EXERCISE SET —
a - According to the post about Margaret Sanger, who sponsored the research that led to the first oral contraceptive?
b - Repeat the part of the post about Margaret Sanger from "Margaret did not" up to and including "established planned parenthood.".

GIVEN PASSAGE —
=== Begin Enclosure ===

Margaret Sanger - Women who made their mark later in life

Today ends my week-long spotlight on "Women who found success later in life." I was saving this treat for last because not only was Margaret Sanger a feisty women's rights activist, but she was also an Irish American ??? ??

*Source: https://www.pbs.org/wgbh/americanexperience/features/pill-margaret-sanger-1879-1966/

 

It's Women's history month! All week long, I have been telling stories about women who made their mark on the world in their later years. It's never too late to start dreaming. Today, St. Patrick's Day, I would like to introduce you to an Irish American woman, Margaret Sanger.
Margaret Sanger was born in 1879 as one of 11 children in an Irish Catholic family in Corning, NY. She was devastated by her mother's death at age 50 from tuberculosis. Margaret's mother's strength was diminished to fight the disease because of birthing eleven children and surviving seven miscarriages. Margaret was just 19 years old and dedicated the rest of her life to the fight for family planning.
Shortly after her mother's death, Margaret went to nursing school in the Catskills and found work in NYC, where she saw firsthand what a botched abortion looked like. She was horrified that women from backgrounds like hers had to resort to illegal and dangerous procedures that put their lives at risk. Caring for the women who came to the clinic after serious injuries, she shifted her attention from general nursing to better care for women and readily available contraceptives.
Margaret did not have an easy row to hoe. It was an uphill battle from the beginning. In 1914, she coined the term birth control and provided women with contraceptive information. In 1915, Sanger was arrested for sending contraceptives through the mail and again in 1916 when she opened the country's first women's clinic. A precursor to her later established planned parenthood.
After winning many legal battles, by the 1950s, Margaret was not ready to give up. Condoms and diaphragms were clunky and expensive; many women felt too embarrassed to use them. Sanger was still searching for her magic pill. She wanted something as easy as taking an aspirin, in a woman's control, and inexpensive. In 1951, Sanger met Gregory Pincus, a medical expert in human reproduction willing to take on the project. Soon after, she found a sponsor for the research: International Harvester heiress Katharine McCormick. Their collaboration would lead to the FDA approval of Enovid, the first oral contraceptive, in 1960. With the advent of the Pill, Sanger accomplished her life-long goal of bringing safe and effective contraception to the masses.

=== End Enclosure ===

SOURCE MATERIAL —
=== Begin Enclosure ===

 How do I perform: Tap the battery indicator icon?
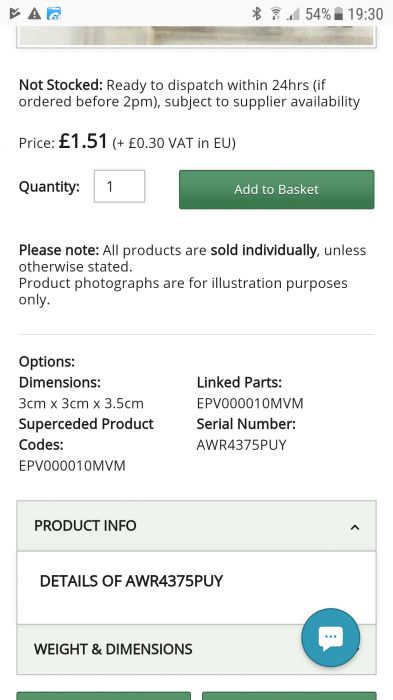[x=339, y=14]
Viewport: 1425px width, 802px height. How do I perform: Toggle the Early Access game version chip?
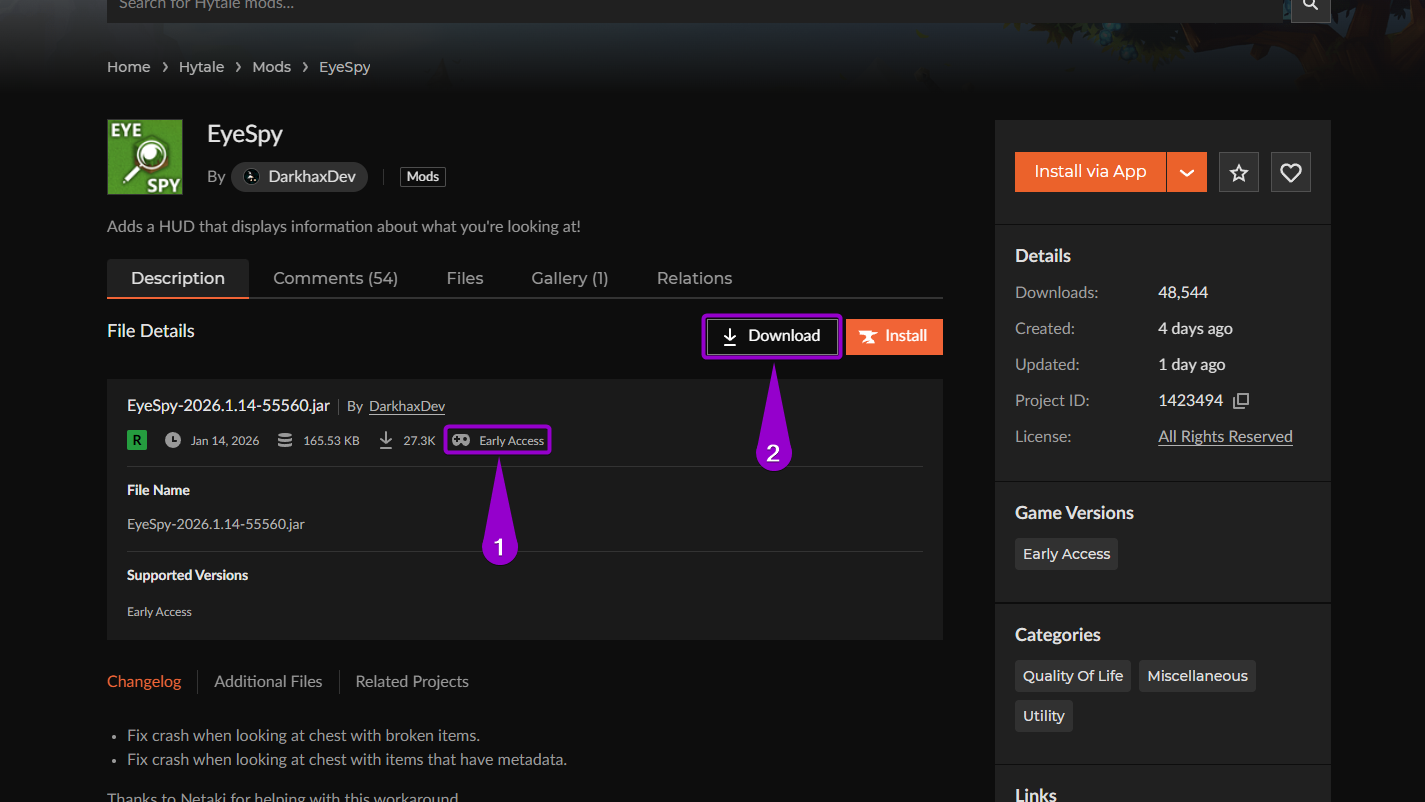1066,553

=== End Enclosure ===

RESPONSES PER TASK —
a - International Harvester heiress Katharine McCormick.

b -
Margaret did not have an easy row to hoe. It was an uphill battle from the beginning. In 1914, she coined the term birth control and provided women with contraceptive information. In 1915, Sanger was arrested for sending contraceptives through the mail and again in 1916 when she opened the country's first women's clinic. A precursor to her later established planned parenthood.